Work order: Reproduce the passage of the fellows text word for word, starting at "Description: This book, containing" and ending at "of political theory.".

Text for analysis:
# # #

Fellows

Current Fellows

Ariel Helfer

Ariel Helfer, Associate Professor, Political Science

Title: Recovering Isocrates for Political ScienceA New Perspective on Socratic Political Thought

Description: This book, containing new translations and interpretations of selected works by the ancient Greek political philosopher Isocrates, will reacquaint contemporary political theorists and other scholars in the humanities with a lost perspective on classical political philosophy.  These selected works—Against the Sophists, Busiris, Encomium of Helen, and Antidosis—contain Isocrates’s philosophic assessment of and response to his contemporary Plato and his tribute to their mutual teacher Socrates.  By indicating his points of agreement and disagreement with Plato, Isocrates offers guidance on the question of how political theorists should speak and write about politics in a politically efficacious way, which illuminates in turn the broader relevance of his writings to contemporary politics and the study of political theory.

 


Haiyong Liu, Professor, CMLLC Linguistics

Title: How do the Chinese Say Yes or No?

Description: By design, question and answer is a fundamental communication mode for language. There is an abundant literature on how questions are asked, but little can be found on how they are answered. I believe the latter is as rule-governed as the former. I will study, for example, what makes Chinese, Latin, Thai, and Welsh the so-called verb-echo languages, in that they do not have the plausibly pivotal equivalents of the English yes or no; instead, they use various forms of the verb to express conformation or negation (e.g. ‘Ate’ for yes and ‘Not ate’ for no in Chinese to answer Did you eat?). Do the verb systems of these languages share anything in common? Can they be further divided into sub-groups? Are the ways these languages form questions equally unique? I will also explore if and how AI, with the algorithms generated from big data, can capture the nuances in verb-echoing, when responses can be kaleidoscopic and systematic linguistic research in this area is still scarce. A preliminary dry run on ChatGPT does not seem to have yielded patterns resembling natural speech. This interdisciplinary project probes question answering from the perspectives of syntax, pragmatics, prompt engineering, and sociolinguistics. It will broaden the diversity of linguistic representation and deepen our conception of human cognition in general.

# # #

Data extract:
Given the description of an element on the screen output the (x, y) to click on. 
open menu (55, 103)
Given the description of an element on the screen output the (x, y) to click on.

# # #

Output of the task:
Description: This book, containing new translations and interpretations of selected works by the ancient Greek political philosopher Isocrates, will reacquaint contemporary political theorists and other scholars in the humanities with a lost perspective on classical political philosophy.  These selected works—Against the Sophists, Busiris, Encomium of Helen, and Antidosis—contain Isocrates’s philosophic assessment of and response to his contemporary Plato and his tribute to their mutual teacher Socrates.  By indicating his points of agreement and disagreement with Plato, Isocrates offers guidance on the question of how political theorists should speak and write about politics in a politically efficacious way, which illuminates in turn the broader relevance of his writings to contemporary politics and the study of political theory.